### To be done
Rewrite the listing from the line holding "Where should I click to: Open" through the end of the listing, inclusive, as a two-column CSV with the header input,output. Put each text in input and its answer in output, with every field quoted, line breaks replaced by spaces, and the pictures left out.

Element and text position data:
- - - -

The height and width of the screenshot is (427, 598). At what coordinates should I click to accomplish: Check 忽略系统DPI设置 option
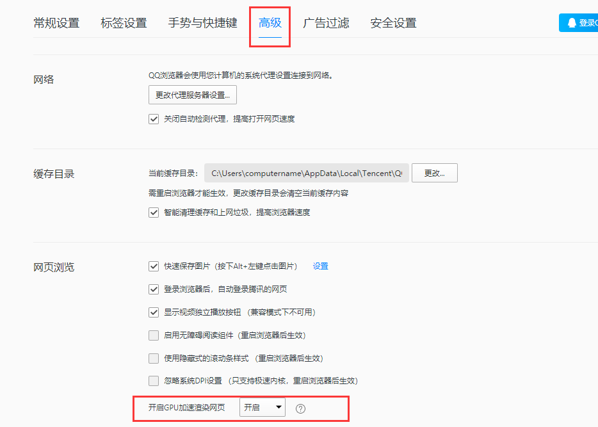[154, 381]
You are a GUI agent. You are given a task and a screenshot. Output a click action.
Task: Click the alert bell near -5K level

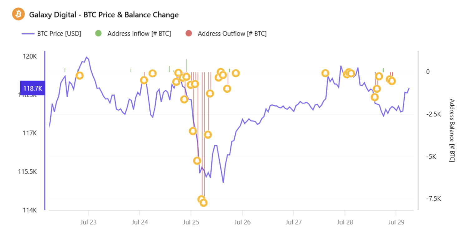pos(197,161)
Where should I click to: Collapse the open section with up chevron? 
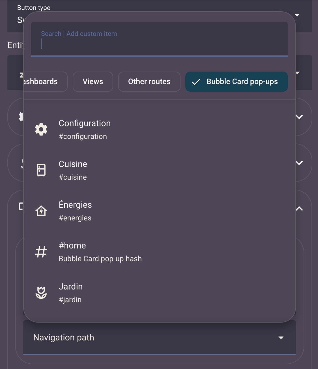299,209
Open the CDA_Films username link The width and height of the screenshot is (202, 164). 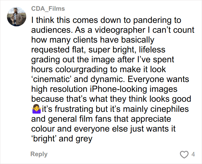coord(48,9)
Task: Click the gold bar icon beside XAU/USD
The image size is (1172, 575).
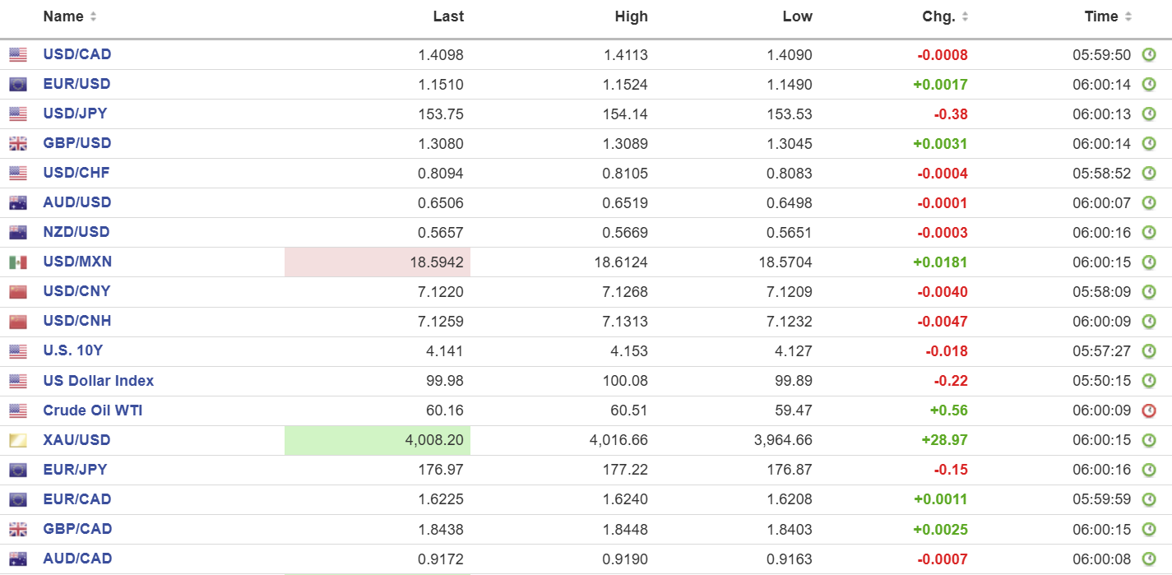Action: coord(18,441)
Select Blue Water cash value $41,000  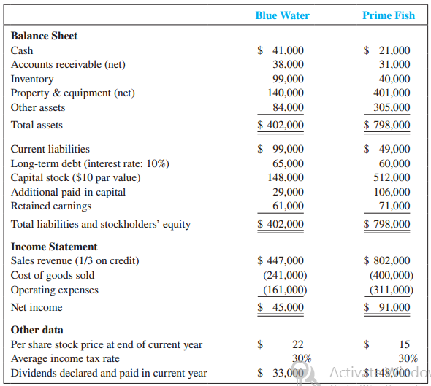[281, 50]
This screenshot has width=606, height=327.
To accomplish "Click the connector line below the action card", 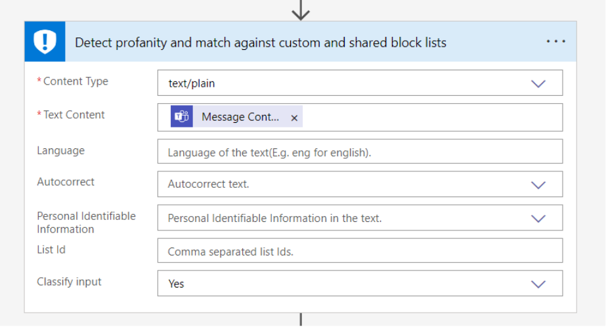I will pos(301,320).

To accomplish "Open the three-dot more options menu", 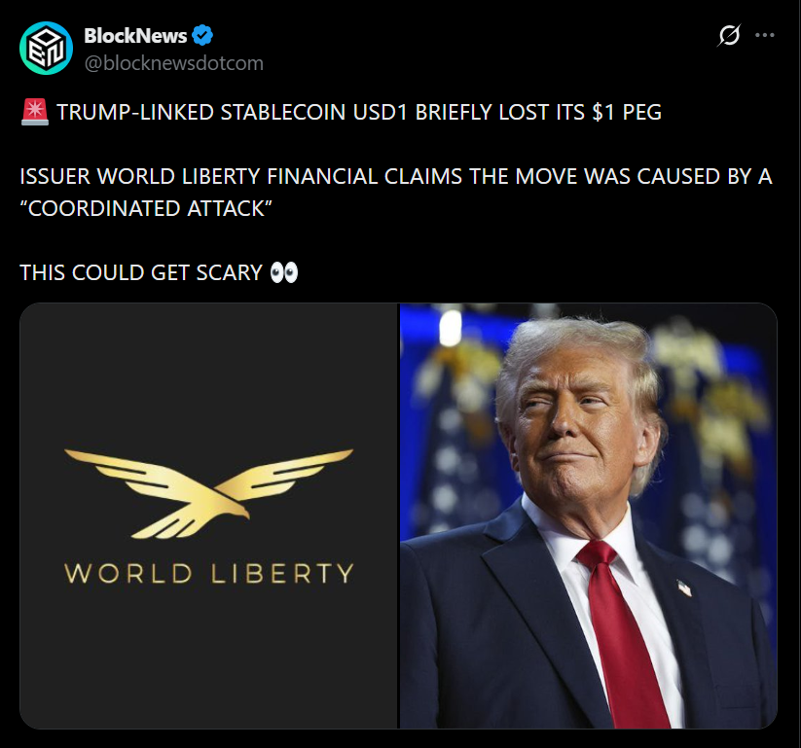I will 765,35.
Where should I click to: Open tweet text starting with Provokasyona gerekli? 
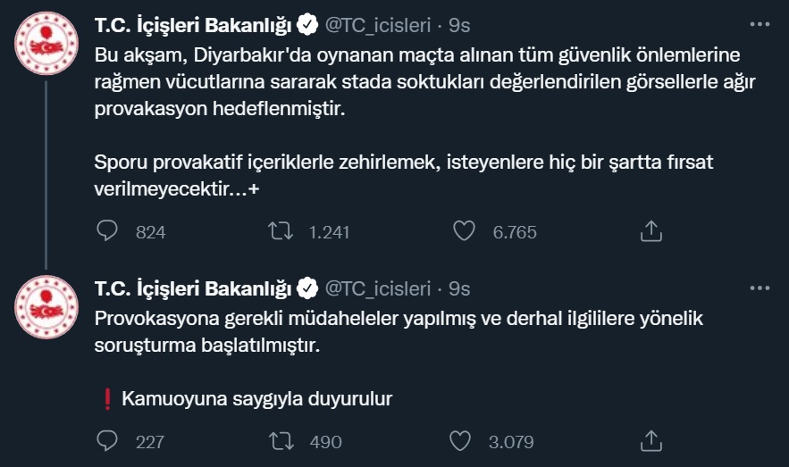tap(399, 331)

- - - -

### Final result
input,output
"Where should I click to: Open tweet text starting with Provokasyona gerekli?","tap(399, 331)"